** What you have to do **
Reproduce exactly the lines from the one containing "Click the pink pixel arrow icon" through the end of the entries, including both. Drop the pictures.

Collected data entries
_ _ _ _ _
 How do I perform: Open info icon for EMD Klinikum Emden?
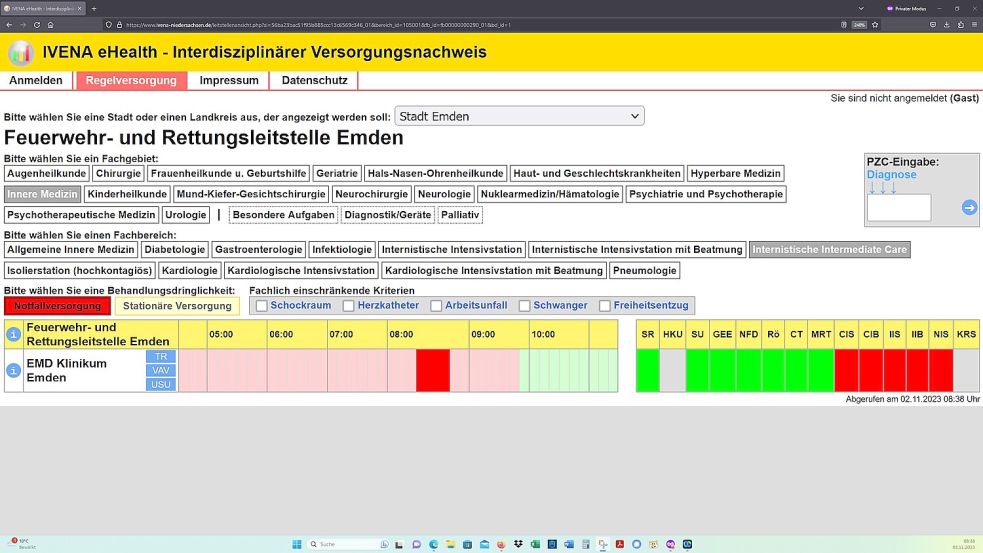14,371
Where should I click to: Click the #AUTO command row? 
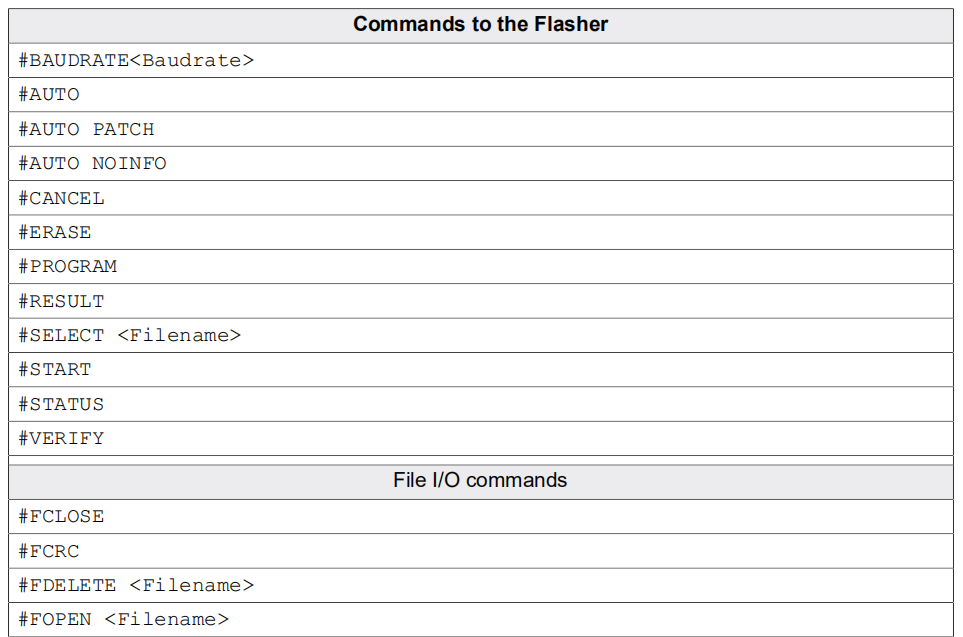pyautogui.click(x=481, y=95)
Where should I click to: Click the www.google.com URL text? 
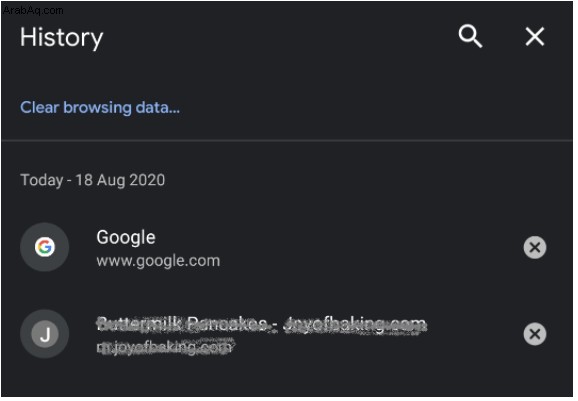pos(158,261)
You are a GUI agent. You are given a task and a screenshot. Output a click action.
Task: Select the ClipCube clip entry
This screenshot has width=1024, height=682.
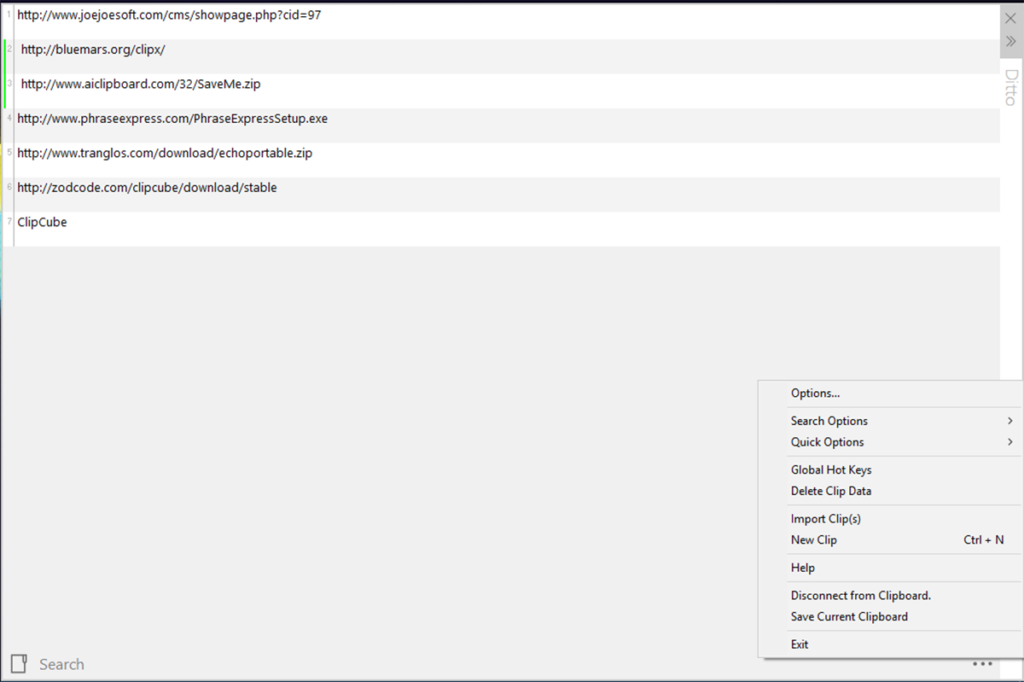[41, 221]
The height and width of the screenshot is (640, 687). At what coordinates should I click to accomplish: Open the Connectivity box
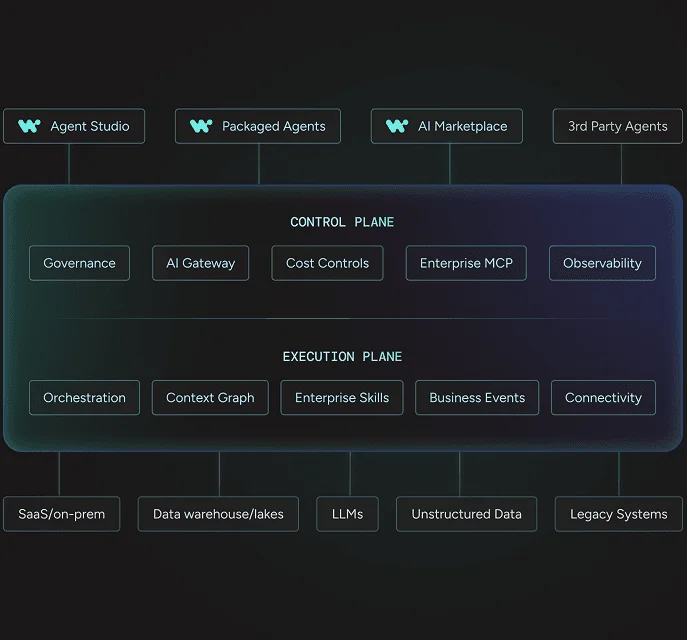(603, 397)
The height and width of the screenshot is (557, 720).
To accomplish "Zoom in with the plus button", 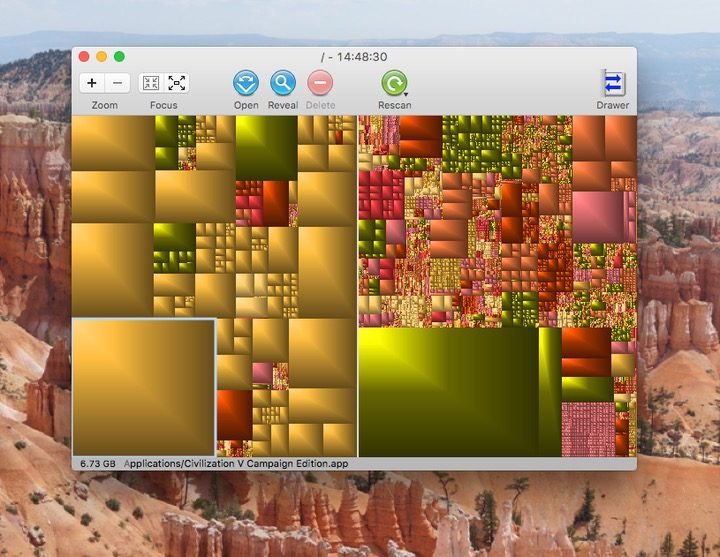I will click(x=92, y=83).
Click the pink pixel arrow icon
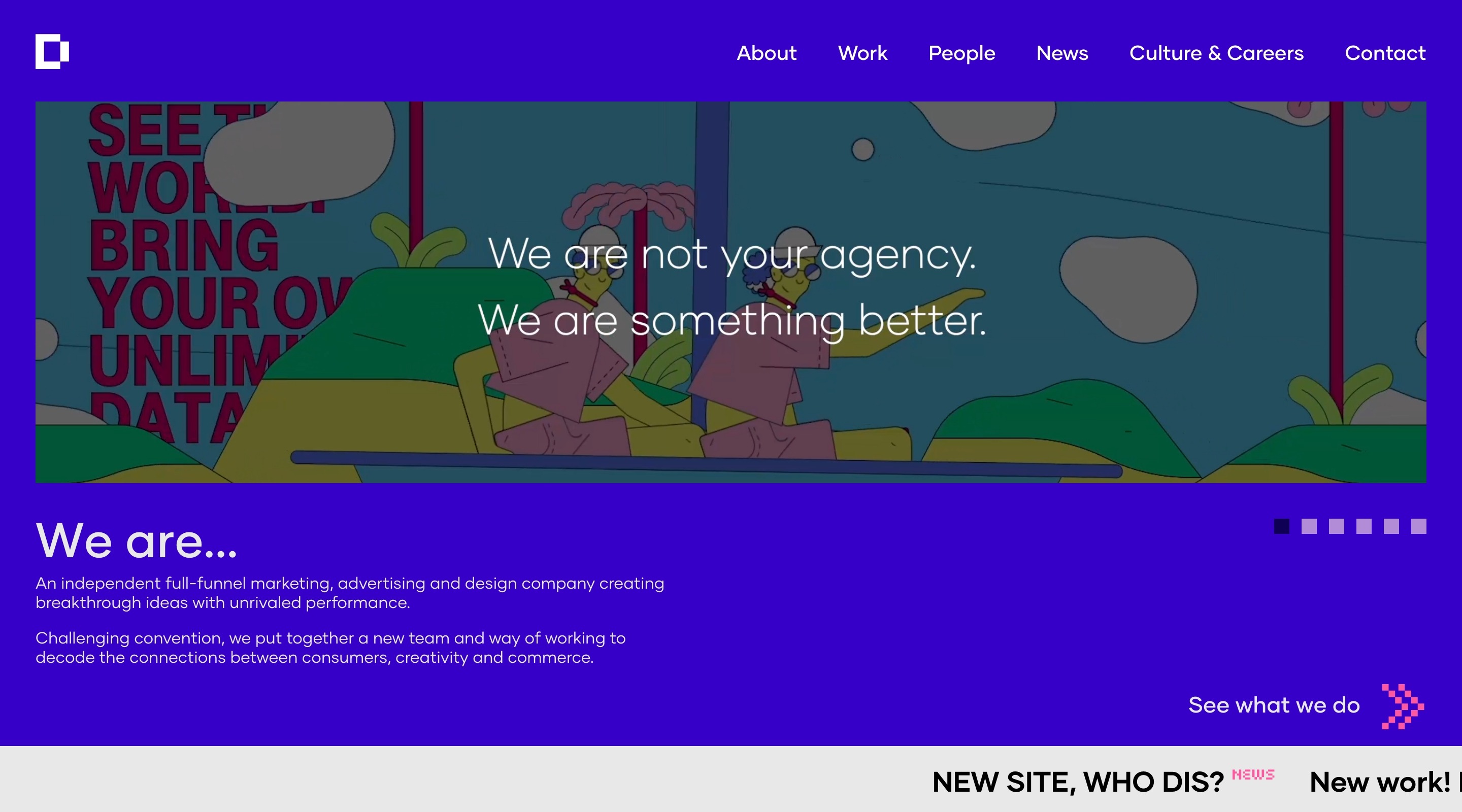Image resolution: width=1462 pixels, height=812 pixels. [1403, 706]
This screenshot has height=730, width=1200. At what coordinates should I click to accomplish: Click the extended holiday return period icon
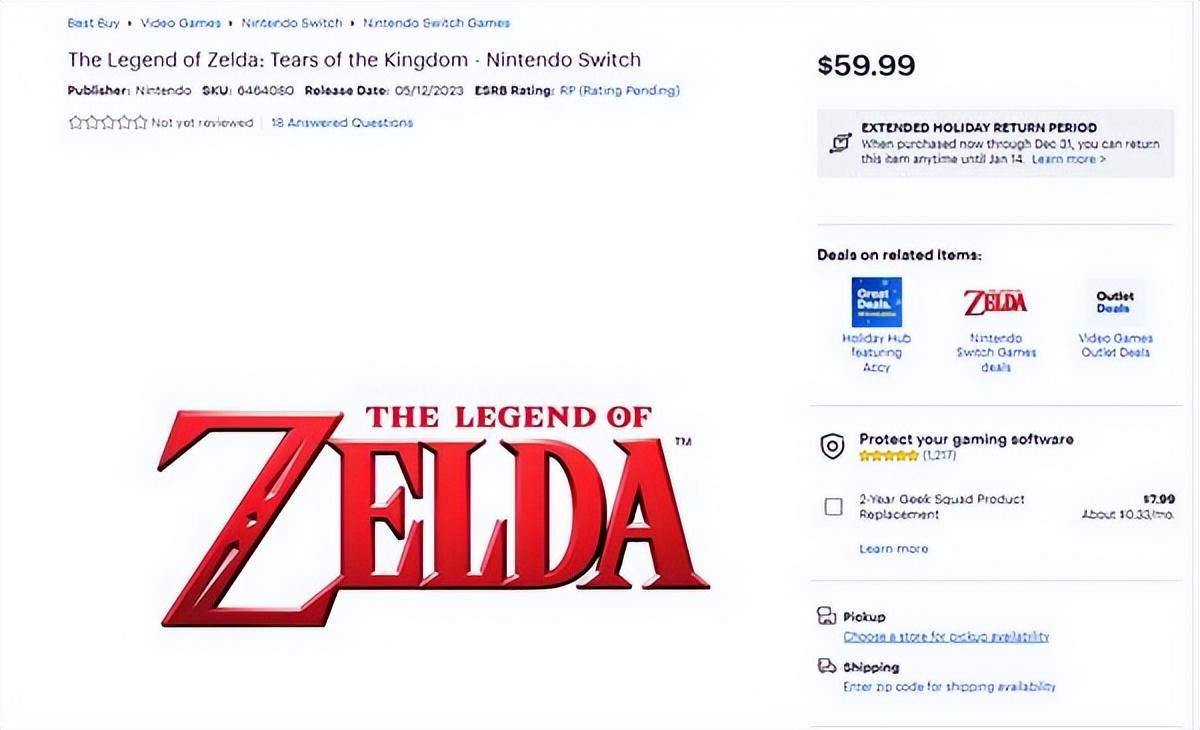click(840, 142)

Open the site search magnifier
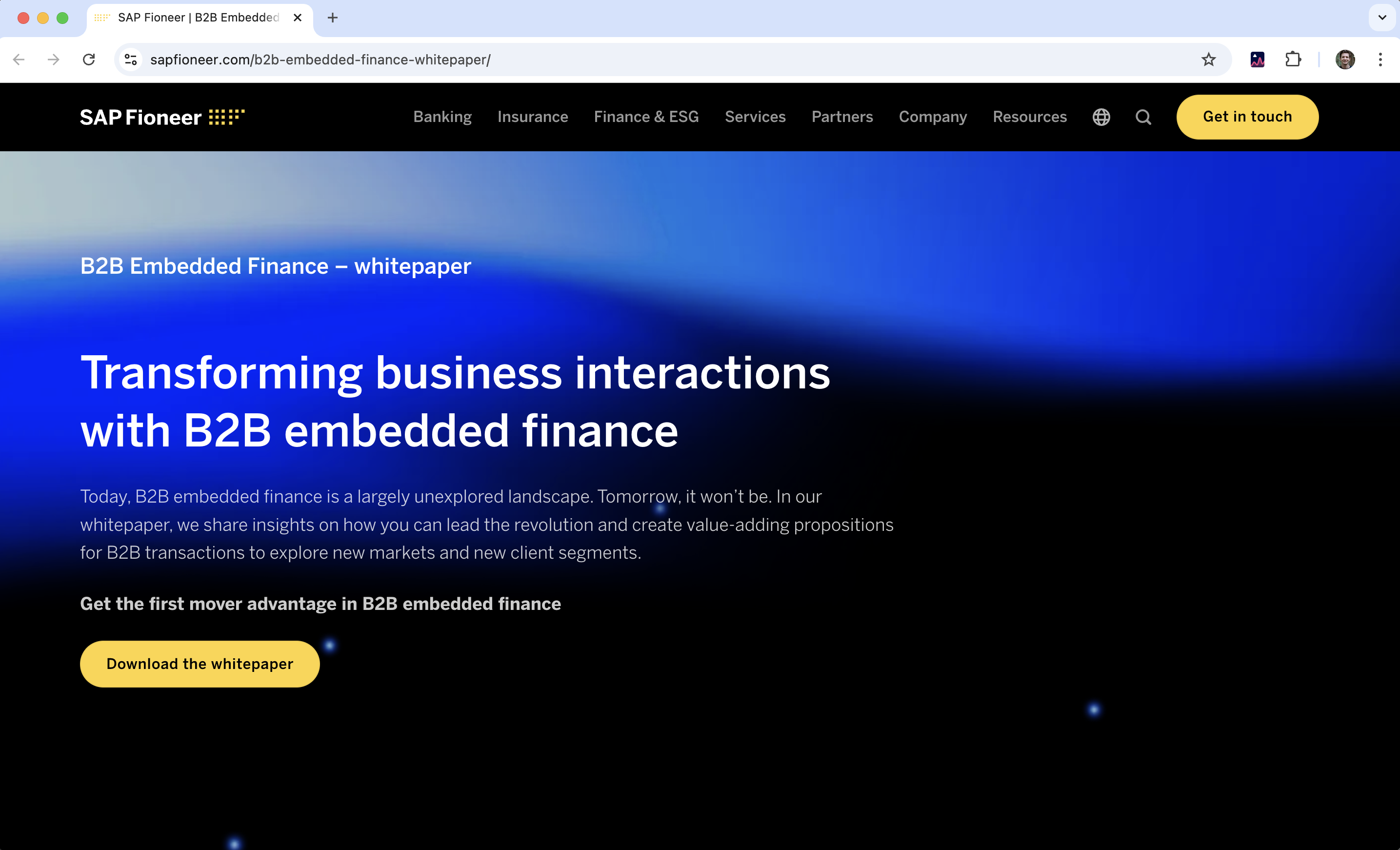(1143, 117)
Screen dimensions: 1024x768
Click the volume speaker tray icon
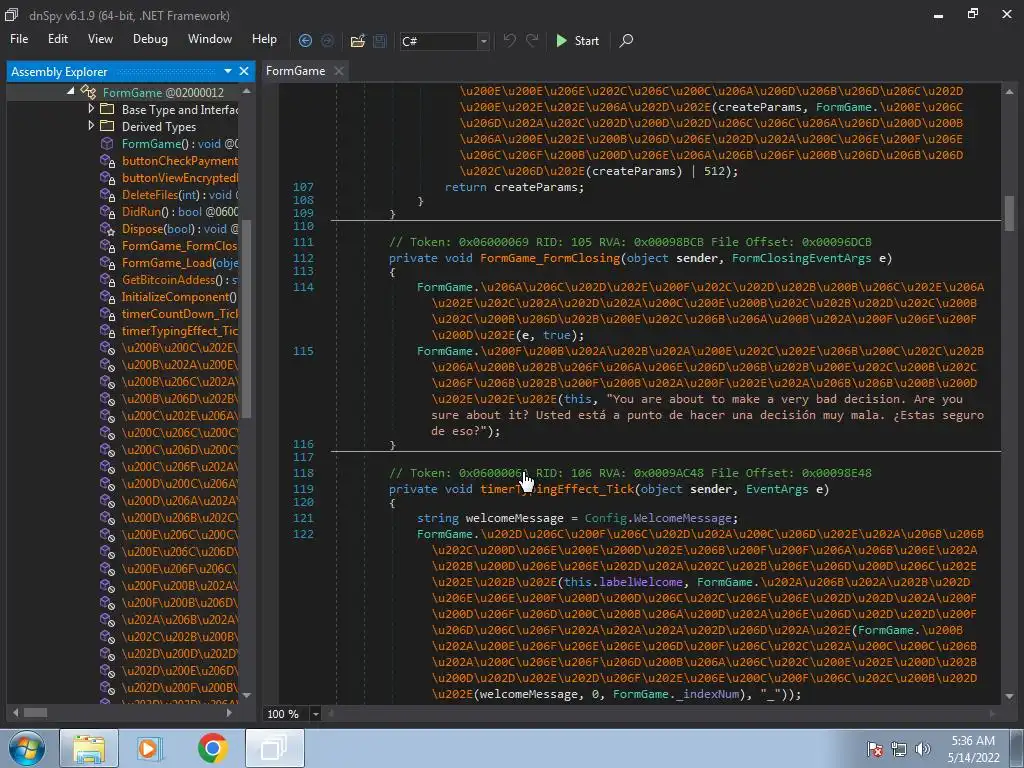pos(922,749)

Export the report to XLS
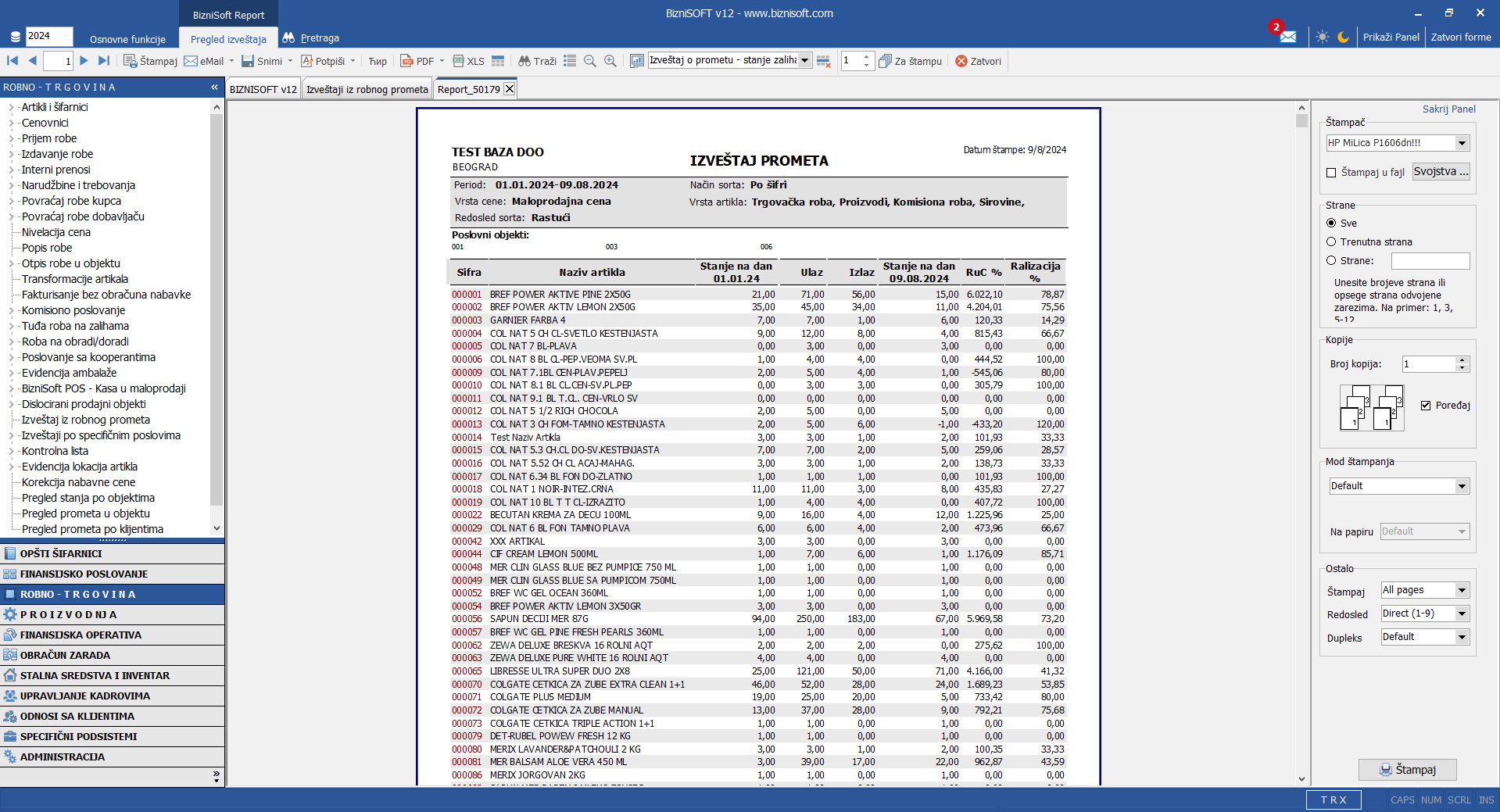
_ _ _ _ _
** Solution **
Click the pink pixel arrow icon
Image resolution: width=1462 pixels, height=812 pixels. [1403, 706]
This screenshot has height=730, width=1200. At what coordinates should I click to accomplish: Click the extended holiday return period icon
click(840, 142)

Open the site search magnifier
(1143, 117)
Screen dimensions: 1024x768
Click the volume speaker tray icon
pos(922,749)

Export the report to XLS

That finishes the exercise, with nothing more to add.